### What the task requires
Return the lines below word for word, without the pictures.

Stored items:
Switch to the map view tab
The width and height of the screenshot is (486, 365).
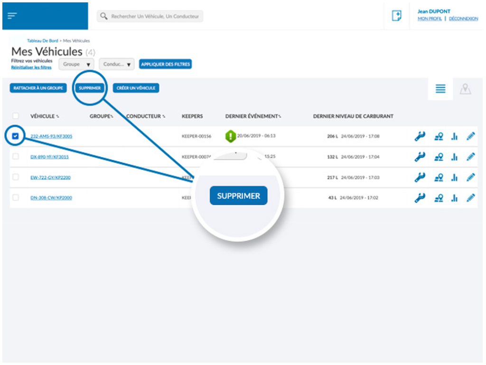[x=465, y=89]
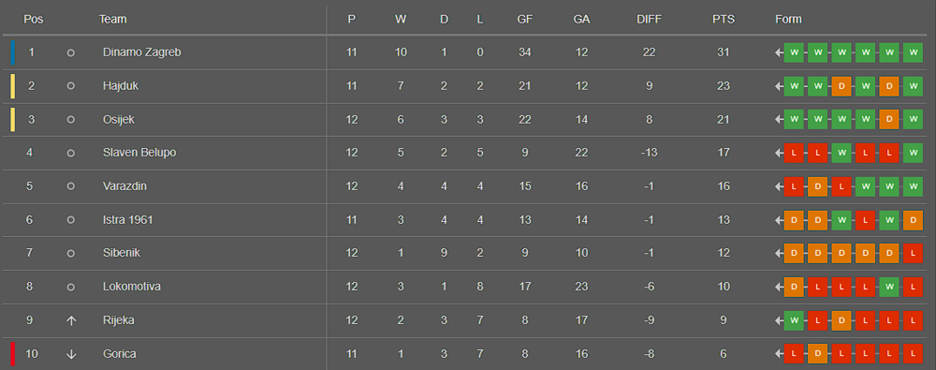Click the DIFF column header
This screenshot has width=936, height=370.
649,19
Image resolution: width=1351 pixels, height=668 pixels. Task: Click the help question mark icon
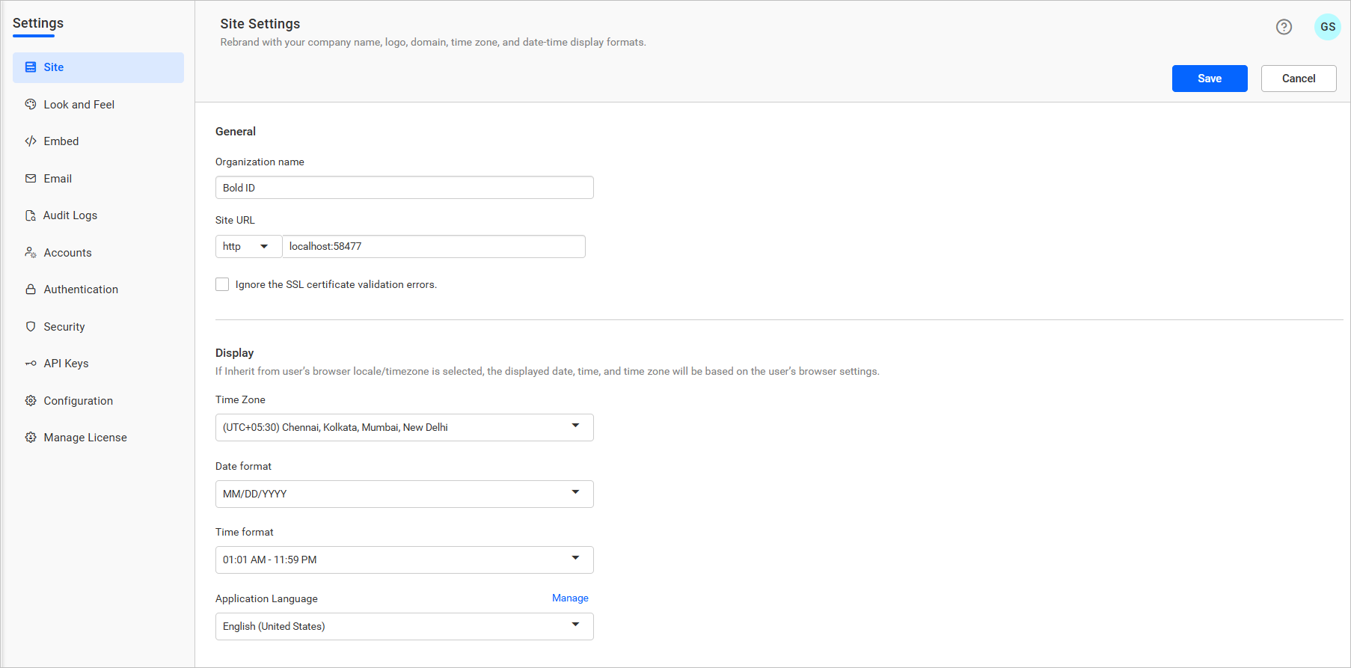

### The result
Switch to the map view tab
The width and height of the screenshot is (486, 365).
[x=465, y=89]
Click the DIFF column header
This screenshot has width=936, height=370.
649,19
Image resolution: width=1351 pixels, height=668 pixels. Task: Click the help question mark icon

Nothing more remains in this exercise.